If you took a moment from tuning your crossbow to answer ‘yes’ to all of the above, chances are you’ll still find The Equalizer’s choice to preface its onslaught of Chuck Norris-esque vigilante porn with a Mark Twain quote to be a bit on the pretentious side. Then again, gussied-up trash is the M.O. of this film adaptation of the popular 1980s TV series, which reunites Denzel Washington with his Training Day director Antoine Fuqua, and makes the latter look like Le Samouraï by comparison.

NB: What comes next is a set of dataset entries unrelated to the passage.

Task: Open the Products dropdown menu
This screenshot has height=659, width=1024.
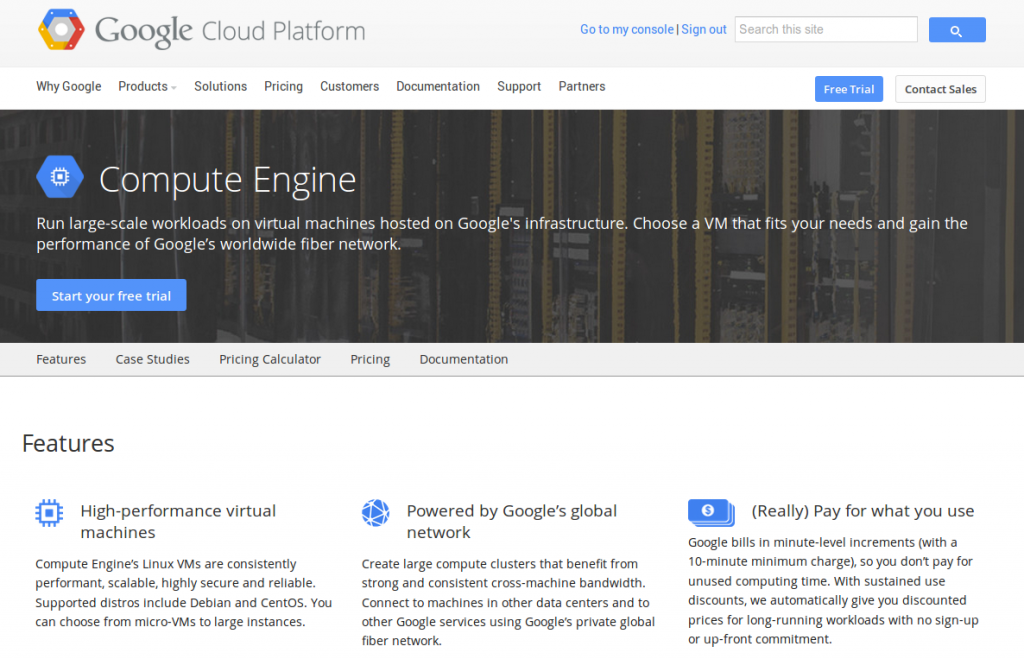Action: (x=146, y=87)
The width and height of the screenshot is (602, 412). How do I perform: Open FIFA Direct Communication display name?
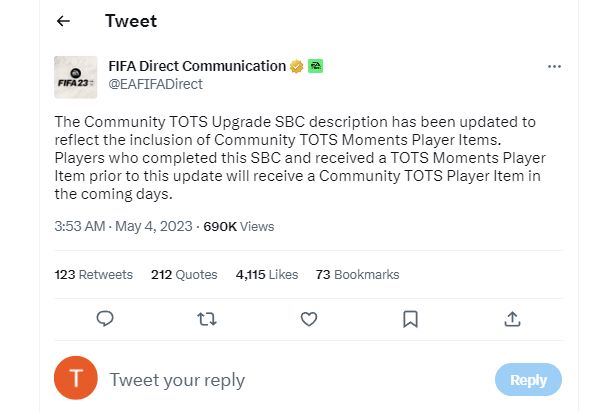(197, 66)
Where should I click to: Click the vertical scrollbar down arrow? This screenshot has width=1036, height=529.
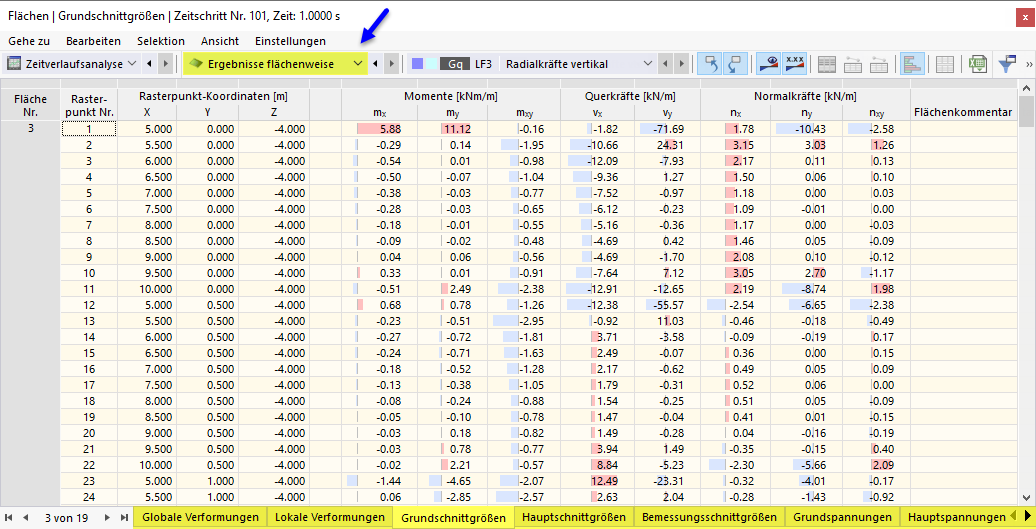[x=1026, y=496]
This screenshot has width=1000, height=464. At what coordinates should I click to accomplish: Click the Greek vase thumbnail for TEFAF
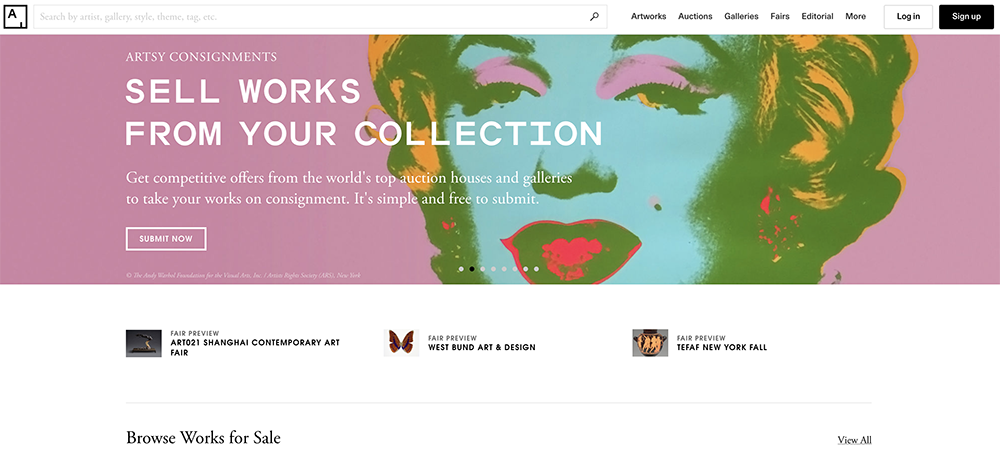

Here, Washington plays Robert McCall, a likeable blue-collar Boston loner who spends his leisure time in a local diner reading classic literature. There he encounters Teri (Chloë Grace Moretz), a stock hooker with a heart of gold, under the control of abusive Russian mobsters. When she’s brutally beaten by one of them, McCall takes it upon himself to enact revenge on the men responsible, which leads him to a facing off with a Russian mob boss (Marton Csokas) and the complying Boston police force, using skills (equalising skills, you might say) from his Special Forces past.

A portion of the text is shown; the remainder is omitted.